Dorian Brew

No. 22, 42, 24, 45
- Position: Cornerback

Personal information
- Born: July 19, 1974 (age 51) St. Louis, Missouri, U.S.
- Listed height: 5 ft 10 in (1.78 m)
- Listed weight: 182 lb (83 kg)

Career information
- High school: Florissant, MO
- College: Kansas
- NFL draft: 1996: 3rd round, 79th overall pick

Career history
- Miami Dolphins (1996)*; Kansas City Chiefs (1996)*; Baltimore Ravens (1996–1997); San Diego Chargers (1997); Frankfurt Galaxy (1999); Chicago Bears (1999); Chicago Enforcers (2001); Montreal Alouettes (2002);
- * Offseason and/or practice squad member only

Awards and highlights
- First-team All-Big Eight (1995);

Career NFL statistics
- Tackles: 10
- Return yards: 88
- Stats at Pro Football Reference

= Dorian Brew =

American football player (born 1974)

Dorian Culbert Brew (born July 19, 1974) is an American former professional football player who was a cornerback from 1996 to 2002.
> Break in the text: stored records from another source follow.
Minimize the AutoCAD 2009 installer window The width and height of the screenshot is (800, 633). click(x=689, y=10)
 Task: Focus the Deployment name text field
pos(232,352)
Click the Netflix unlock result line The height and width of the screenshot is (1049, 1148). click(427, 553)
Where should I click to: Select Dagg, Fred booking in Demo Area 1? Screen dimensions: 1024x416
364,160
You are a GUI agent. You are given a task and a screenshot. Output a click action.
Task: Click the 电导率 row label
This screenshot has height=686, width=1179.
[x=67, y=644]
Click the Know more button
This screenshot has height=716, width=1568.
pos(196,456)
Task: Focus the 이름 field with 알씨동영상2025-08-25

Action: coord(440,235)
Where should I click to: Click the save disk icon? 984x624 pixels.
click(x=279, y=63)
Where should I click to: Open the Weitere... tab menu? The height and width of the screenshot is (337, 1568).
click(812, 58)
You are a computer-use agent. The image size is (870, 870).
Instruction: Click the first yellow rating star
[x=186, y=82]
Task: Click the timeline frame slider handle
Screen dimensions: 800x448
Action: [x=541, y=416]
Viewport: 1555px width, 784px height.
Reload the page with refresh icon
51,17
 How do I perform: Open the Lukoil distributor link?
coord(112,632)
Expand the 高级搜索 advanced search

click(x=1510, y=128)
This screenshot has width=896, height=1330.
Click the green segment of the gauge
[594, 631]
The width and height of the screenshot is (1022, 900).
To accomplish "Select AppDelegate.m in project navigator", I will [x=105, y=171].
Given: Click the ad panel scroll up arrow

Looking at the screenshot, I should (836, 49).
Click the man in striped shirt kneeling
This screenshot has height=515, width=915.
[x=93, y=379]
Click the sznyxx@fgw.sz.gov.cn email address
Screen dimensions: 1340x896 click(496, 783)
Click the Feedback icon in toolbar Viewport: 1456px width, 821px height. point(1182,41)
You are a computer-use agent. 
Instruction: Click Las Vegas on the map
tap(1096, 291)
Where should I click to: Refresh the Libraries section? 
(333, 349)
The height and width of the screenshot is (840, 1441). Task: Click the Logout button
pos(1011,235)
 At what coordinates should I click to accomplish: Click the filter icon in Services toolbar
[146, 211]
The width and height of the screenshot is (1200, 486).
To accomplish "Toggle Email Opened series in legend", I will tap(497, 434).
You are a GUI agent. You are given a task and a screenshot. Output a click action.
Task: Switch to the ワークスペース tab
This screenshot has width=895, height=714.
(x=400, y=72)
Originally drafted by the Miami Dolphins in the third round of the 1996 NFL draft, Brew signed with the Baltimore Ravens. After playing in eight games with the Ravens during his rookie year, Brew served as the team's kick returner for three game in 1997, returning five kicks for 88 yards. Brew signed with the Chargers for the remainder of the 1997 season playing in 8 games. After sitting out the 1998 season due to injuries, Brew made a comeback in 1999 playing for the NFL Europe team Frankfurt Galaxy. After finishing that season as one of the top defensive backs in the league, Brew signed a contract with the Chicago Bears in 1999 and spent the season on IR after injuring a knee. Brew played for the XFL's Chicago Enforces 2000-2001 finishing the season as a top DB ranking second in the league in interceptions. After a brief stint in the CFL with the Montreal Alouettes in 2002, he retired from football soon after.